Siamo tutti fratelli? Vivere la fratellanza oggi (3)

Proviamo a suggerire alcune attenzioni perché la fraternità diventi uno stile nella nostra comunità e nella nostra vita.

Impariamo a chiedere aiuto. Tutti abbiamo bisogno dell’altro, nessuno si salva da solo. Liberiamoci dal dover dimostrare di essere autosufficienti, non temiamo di mostrare le nostre fragilità, le nostre debolezze e i nostri bisogni, mettiamo la nostra vita nelle mani degli altri. Vale la pena di rischiare.

Gli affari degli altri. La paura di “farci gli affari degli altri”, o il timore che gli altri pensino che stiamo curiosando nella loro vita, spesso ci blocca. Siamo sinceri: il rispetto della privacy spesso diventa un alibi, una nobile giustificazione al nostro immobilismo. Prendiamo coraggio e chiediamo: «Come stai? Hai bisogno?». Se nasce dal desiderio di prendere per mano un fratello o una sorella, se è il posarsi di uno sguardo d’amore, questa domanda non è mai fuori posto: non ci stiamo facendo gli affari degli altri, ci stiamo interessando della vita di un nostro fratello, stiamo cercando spazio nel suo cuore e nella sua casa, e gli stiamo offrendo spazio nella nostra.

Crediamoci. Non stanchiamoci di credere in un mondo dove è possibile vivere come fratelli, dove è possibile creare legami che sappiano andare oltre il proprio tornaconto personale, che non servano per alimentare solo il proprio benessere. Sappiamo bene che di fronte ad alcune sfide non possiamo fare nulla da soli: non riusciamo a costruire un mondo più giusto, non siamo in grado di abitare con rispetto la Terra che ci è data in custodia, non riusciamo a realizzare la solidarietà.
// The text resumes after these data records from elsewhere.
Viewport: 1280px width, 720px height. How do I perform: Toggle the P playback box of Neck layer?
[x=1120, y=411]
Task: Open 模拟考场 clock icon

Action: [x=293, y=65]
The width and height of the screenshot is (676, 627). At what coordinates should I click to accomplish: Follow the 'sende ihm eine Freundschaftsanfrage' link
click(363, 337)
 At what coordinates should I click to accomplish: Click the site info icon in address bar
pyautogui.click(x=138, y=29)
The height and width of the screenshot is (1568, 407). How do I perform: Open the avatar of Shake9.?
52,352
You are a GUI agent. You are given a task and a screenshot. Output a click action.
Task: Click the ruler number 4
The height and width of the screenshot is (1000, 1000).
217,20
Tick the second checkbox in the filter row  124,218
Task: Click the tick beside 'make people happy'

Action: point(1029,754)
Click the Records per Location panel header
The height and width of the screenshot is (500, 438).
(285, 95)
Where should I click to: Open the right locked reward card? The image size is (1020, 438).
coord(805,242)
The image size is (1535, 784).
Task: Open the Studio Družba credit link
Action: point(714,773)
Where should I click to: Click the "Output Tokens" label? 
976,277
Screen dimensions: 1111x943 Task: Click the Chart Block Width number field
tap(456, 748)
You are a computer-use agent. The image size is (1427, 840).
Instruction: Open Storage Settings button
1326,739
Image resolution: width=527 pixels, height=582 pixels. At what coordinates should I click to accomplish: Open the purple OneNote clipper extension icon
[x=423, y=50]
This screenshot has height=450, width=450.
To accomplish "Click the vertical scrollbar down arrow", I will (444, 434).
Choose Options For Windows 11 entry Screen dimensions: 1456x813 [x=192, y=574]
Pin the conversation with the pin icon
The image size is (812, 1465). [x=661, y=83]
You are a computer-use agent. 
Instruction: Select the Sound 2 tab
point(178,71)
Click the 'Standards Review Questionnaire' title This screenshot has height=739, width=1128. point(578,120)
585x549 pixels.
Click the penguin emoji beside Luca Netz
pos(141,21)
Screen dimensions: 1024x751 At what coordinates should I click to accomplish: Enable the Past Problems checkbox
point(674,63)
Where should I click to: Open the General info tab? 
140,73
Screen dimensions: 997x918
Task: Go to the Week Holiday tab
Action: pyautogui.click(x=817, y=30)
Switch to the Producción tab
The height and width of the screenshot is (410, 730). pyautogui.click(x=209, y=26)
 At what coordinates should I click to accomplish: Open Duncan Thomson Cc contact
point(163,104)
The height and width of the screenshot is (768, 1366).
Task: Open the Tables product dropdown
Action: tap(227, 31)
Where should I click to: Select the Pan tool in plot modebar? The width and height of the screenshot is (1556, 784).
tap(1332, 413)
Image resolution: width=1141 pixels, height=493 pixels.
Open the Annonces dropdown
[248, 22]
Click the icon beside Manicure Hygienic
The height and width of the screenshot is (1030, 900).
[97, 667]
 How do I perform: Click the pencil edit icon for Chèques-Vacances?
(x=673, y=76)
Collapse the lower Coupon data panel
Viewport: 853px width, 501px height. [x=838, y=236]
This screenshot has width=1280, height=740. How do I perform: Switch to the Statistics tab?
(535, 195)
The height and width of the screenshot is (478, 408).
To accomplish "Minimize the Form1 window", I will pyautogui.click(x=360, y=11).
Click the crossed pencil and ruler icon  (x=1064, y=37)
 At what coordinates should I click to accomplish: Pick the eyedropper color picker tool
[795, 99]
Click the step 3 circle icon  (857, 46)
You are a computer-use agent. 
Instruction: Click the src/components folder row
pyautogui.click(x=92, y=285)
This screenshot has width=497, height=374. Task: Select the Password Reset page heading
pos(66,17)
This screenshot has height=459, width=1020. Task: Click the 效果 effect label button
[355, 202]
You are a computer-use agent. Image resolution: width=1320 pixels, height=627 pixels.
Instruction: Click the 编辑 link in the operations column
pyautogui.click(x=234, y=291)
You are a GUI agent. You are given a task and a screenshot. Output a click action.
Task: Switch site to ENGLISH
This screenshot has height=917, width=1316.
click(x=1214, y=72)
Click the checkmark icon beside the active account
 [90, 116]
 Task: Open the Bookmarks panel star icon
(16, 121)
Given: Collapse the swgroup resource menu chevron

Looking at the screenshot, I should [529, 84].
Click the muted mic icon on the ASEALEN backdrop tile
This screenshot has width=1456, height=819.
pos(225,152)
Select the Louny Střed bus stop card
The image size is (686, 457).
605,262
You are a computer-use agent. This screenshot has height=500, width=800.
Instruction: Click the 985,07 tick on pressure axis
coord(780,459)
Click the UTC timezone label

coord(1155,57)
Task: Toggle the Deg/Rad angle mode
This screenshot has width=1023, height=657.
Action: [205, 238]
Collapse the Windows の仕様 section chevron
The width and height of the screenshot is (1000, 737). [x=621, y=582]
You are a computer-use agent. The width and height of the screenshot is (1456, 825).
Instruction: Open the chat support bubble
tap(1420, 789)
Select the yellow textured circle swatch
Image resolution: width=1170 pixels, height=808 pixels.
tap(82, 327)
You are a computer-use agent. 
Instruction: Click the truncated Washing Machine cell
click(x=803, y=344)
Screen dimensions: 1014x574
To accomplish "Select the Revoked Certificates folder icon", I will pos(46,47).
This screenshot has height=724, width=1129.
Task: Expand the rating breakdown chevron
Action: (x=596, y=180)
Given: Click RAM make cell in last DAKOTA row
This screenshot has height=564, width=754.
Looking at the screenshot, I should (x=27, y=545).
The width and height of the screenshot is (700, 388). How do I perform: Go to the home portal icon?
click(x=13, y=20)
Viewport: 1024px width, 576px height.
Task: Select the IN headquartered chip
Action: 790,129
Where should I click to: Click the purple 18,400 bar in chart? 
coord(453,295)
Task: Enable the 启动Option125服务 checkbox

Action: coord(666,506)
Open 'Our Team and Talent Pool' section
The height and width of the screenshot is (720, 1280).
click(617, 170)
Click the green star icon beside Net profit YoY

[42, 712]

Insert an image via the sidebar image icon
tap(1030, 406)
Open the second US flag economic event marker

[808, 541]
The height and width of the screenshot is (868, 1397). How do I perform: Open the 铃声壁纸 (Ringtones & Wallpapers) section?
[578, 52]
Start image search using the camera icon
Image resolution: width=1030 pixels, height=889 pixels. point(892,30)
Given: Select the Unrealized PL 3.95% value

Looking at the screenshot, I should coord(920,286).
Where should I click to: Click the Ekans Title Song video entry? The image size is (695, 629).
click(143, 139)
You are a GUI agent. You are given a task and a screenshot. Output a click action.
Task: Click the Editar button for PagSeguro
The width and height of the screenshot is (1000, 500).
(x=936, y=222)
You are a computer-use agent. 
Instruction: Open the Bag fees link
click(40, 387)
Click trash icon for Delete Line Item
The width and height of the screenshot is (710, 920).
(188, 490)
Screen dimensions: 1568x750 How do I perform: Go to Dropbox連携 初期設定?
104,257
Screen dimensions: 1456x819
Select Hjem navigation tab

Da soli non riusciamo neppure a costruire noi stessi: perché è l’incontro con l’altro che definisce la nostra identità. Non lasciamoci prendere dal fatalismo e facciamo la nostra parte. Costruiamo il Regno.

Lasciamoci sconvolgere. A volte serve uno shock, e la vita non ce li risparmia! L’incontro con una situazione di estrema povertà, il dolore acuto in uno sguardo, una malattia, un lutto, una testimonianza che ci turba: lasciamo che questi episodi risveglino la coscienza a volte intorpidita e innestino cambiamenti nelle abitudini. La povertà, il dolore, la fragilità, mettono in crisi le nostre certezze e scuotono le nostre coscienze: cogliamoli come un momento di grazia! Sono un’occasione per uscire da noi stessi e tornare a vedere l’altro, immagine dell’Altro.

In servizio. Il servizio è uno stile, non un compito da eseguire: non deleghiamolo agli uffici preposti. Non si tratta solo di essere efficienti e di formare buoni operatori, ma di far proprio lo stile di ascolto del prossimo. Può sembrare scontato, ma nella prassi spesso è così: l’obiettivo è educare ad un ascolto autentico dell’altro. È un cammino.

Tutti! Non perdiamo troppo tempo a chiederci: chi è mio fratello? Ci è stata semplificata la vita, semplicemente ricordandoci che siamo tutti fratelli. Tutti. Quel tempo, quelle energie, investiamole nel fare passi che vadano incontro a chi abbiamo vicino, tenendo la porta aperta a chi arriva da lontano. Quante volte inneschiamo meccanismi di giudizio, di difesa, di salvaguardia, e prendiamo le distanze! Ricordiamoci che Gesù è andato incontro a tutti. E i discepoli a volte non erano d’accordo. Ma hanno continuato a seguirlo. Certo, ci viene chiesto molto. Ma nessuno ha mai creduto che incarnare il Vangelo fosse comodo. Ed è vero, sono tempi duri per la fratellanza, ma noi sappiamo che il Signore continua a fidarsi di noi. Fidiamoci di lui.